HOUSE AND SENATE LAWMAKERS approved a compromise energy bill Sunday night that they hope will pave the way for an offshore wind industry and sharply increase imports of electricity from Canada, but they shied away from more aggressive measures to promote renewable energy and reduce carbon emissions.

The compromise bill surfaced shortly after 9:30 p.m. on Sunday night, the final day of the legislative session. It reflected the priorities of House leaders and the Baker administration while including relatively few of the initiatives contained in the Senate’s more sweeping energy proposal. The compromise bill won the backing of five of the six members on the House-Senate conference committee, with Sen. Marc Pacheco of Taunton refusing to sign.

The legislation, which was approved by the House on a 157-1 vote at 10:37 p.m. and then by the Senate on a voice vote at 11:18  p.m., calls for the state’s utilities to negotiate contracts for 1,600 megawatts of offshore wind and roughly 1,200 megawatts of clean energy – primarily hydroelectricity from Canada, possibly in tandem with onshore wind.

The 1,600-megawatt offshore wind procurement is a compromise between the House (1,200 megawatts) and Senate (2,000 megawatts) proposals. The 1,200 megawatt clean energy procurement matches the House number, and is about 300 megawatts less than the Senate proposal.
Most of the Senate’s energy initiatives fell by the wayside during the last-minute negotiations. For example, a proposal that would bar the state’s electric utilities from tapping their customers for the money to finance a new natural gas pipeline into the region was omitted from the final bill. So was a proposal to double the mandated yearly growth rate for renewable energy.
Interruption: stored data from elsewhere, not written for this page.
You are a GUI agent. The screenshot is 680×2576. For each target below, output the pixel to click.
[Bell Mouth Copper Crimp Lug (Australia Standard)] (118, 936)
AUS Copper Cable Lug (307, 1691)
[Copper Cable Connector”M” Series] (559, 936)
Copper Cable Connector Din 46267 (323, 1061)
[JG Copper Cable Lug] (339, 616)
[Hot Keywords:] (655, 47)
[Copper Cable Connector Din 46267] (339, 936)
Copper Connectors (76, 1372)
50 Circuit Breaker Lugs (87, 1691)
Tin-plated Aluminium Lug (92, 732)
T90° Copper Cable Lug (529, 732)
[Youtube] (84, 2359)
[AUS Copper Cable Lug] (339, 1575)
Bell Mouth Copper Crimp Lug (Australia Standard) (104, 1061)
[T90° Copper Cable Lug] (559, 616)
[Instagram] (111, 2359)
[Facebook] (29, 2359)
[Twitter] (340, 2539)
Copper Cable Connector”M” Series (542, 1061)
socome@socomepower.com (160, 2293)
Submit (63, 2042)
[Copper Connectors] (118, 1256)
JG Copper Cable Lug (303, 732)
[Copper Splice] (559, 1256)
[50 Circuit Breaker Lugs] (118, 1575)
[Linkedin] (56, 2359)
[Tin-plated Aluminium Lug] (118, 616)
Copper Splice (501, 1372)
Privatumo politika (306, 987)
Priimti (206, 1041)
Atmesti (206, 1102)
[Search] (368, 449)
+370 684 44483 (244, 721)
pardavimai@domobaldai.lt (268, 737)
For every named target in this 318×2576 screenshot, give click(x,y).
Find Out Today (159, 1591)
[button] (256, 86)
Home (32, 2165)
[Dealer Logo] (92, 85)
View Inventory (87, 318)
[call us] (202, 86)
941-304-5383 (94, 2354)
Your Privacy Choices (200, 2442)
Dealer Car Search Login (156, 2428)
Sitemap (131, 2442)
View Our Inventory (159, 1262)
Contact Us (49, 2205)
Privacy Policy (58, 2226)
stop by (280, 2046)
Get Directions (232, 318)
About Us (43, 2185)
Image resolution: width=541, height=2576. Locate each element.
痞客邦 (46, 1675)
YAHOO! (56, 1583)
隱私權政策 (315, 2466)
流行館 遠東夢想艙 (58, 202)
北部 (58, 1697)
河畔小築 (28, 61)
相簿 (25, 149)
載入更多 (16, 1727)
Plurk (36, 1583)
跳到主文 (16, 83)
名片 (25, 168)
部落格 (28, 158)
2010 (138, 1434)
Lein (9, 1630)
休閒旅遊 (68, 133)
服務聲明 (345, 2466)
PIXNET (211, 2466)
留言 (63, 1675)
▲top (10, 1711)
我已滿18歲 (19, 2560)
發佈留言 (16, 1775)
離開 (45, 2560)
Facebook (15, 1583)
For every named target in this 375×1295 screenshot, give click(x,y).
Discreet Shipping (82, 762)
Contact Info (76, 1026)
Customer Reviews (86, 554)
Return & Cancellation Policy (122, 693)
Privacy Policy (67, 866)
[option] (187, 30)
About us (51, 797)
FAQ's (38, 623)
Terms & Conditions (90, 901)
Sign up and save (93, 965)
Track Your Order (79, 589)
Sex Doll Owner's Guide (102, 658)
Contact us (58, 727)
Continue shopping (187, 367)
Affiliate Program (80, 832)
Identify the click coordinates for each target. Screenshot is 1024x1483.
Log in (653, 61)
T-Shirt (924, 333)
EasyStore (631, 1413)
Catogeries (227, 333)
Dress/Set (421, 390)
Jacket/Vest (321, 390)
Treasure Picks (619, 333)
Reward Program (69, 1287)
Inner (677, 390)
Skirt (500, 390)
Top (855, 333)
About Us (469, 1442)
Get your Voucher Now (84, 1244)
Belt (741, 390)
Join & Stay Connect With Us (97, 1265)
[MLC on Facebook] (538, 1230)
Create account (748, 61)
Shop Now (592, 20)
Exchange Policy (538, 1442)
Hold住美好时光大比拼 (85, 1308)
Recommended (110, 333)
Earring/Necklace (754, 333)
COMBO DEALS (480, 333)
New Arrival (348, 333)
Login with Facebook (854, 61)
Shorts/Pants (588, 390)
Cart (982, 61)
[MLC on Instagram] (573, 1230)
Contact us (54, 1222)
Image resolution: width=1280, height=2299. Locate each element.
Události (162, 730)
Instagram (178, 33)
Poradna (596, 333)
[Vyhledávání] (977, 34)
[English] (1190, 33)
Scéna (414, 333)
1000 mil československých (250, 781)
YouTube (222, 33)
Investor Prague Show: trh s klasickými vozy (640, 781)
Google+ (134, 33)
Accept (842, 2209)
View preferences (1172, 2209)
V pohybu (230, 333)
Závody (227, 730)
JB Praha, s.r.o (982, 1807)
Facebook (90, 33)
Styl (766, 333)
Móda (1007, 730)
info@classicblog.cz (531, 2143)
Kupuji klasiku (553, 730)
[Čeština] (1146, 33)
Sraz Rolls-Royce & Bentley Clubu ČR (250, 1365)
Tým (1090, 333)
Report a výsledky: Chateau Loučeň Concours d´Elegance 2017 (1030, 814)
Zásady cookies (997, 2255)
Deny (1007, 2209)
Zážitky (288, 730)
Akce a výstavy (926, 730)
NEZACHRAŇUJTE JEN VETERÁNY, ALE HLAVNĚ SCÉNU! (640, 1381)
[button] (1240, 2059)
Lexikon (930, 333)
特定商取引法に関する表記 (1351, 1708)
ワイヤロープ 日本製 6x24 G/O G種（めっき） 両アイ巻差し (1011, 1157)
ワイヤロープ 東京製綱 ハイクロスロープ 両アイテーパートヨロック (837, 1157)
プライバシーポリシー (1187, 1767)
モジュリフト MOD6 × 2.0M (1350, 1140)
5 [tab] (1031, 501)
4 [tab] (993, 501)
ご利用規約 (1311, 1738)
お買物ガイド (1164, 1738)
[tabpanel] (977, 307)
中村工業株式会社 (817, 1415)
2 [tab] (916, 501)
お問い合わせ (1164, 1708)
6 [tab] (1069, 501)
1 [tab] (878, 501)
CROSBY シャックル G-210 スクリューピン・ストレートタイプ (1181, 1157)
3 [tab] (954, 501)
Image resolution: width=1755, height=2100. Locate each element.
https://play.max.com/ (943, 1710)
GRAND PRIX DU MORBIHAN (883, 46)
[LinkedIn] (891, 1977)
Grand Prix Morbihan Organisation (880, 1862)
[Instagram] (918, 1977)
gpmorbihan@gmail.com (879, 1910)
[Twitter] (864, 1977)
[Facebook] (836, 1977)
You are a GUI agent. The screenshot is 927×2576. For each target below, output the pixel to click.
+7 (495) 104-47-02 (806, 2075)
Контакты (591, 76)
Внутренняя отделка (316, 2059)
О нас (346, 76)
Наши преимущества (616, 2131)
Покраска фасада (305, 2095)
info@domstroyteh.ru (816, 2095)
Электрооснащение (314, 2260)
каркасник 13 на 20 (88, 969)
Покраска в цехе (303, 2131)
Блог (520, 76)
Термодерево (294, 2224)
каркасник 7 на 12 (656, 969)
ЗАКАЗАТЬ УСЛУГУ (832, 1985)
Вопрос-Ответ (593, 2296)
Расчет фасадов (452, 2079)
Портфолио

The compromise bill sides with the House in barring Cape Wind from bidding on the offshore wind procurement and in allowing the state’s utilities, Eversource and National Grid, to collect hefty fees for negotiating the long-term contracts for offshore wind and clean energy.

Sen. Ben Downing of Pittsfield, the Senate’s lead energy negotiator, had said in June that the utility fees, equal to 2.75 percent of a contract’s value, were unwarranted based on his discussions with utility experts and officials in other states. “We don’t think there’s a compelling public policy case for it,” he said at the time.

On two Senate initiatives, the bill urges the Baker administration to require the state’s utilities to procure energy storage systems by 2020 and to identify and repair leaks in natural gas lines.

According to sources, the energy conference committee appeared close to a deal on Saturday when Sen. Marc Pacheco of Taunton and Senate President Stanley Rosenberg surprised House officials by pushing for the Senate’s original 2,000 megawatt procurement for offshore wind. House leaders refused to go beyond 1,600 megawatts, creating a stalemate in the negotiations.

Fearful the stalemate could lead to no bill being approved before the Sunday night deadline, the trade group Offshore Wind Massachusetts urged Pacheco and other senators to go along with the 1,600-megawatt figure even though the group had initially advocated for a 2,000 megawatt commitment.

“We pushed for the most realistic, achievable result this session given all of the energy priorities that the Massachusetts Legislature needed to balance,” said Matthew Morrissey, executive director of the group. “Of greatest importance to us is that we have a bill at the end of the session to get offshore wind started in Massachusetts, reducing carbon emissions, stabilizing costs, and creating jobs now.”

During a break in the legislative action as the compromise energy bill was being finalized, Rosenberg said the Senate wanted the bill to include more ambitious goals. “We want to be as aggressive as possible overall,” he said. “Whatever we don’t get now we will fight for again later.”
George Bachrach, president of the Environmental League of Massachusetts, adopted a similar view. “This is a huge victory for offshore wind both for our environment and our economy. It’s also a victory for diversifying our energy portfolio away from fossil fuels by adding both wind and hydro,” he said. “The fight goes on for solar, greater energy efficiency, and to stop more gas pipelines.”

House Speaker Robert DeLeo issued a statement after the energy bill’s approval emphasizing that the initiative promotes clean energy in a cost-effective way. “This proactive effort to ensure the needs of Massachusetts are met with clean, reliable resources while safeguarding our ratepayers demonstrates our state’s continued leadership in the development and deployment of cost-effective renewable energy,” he said.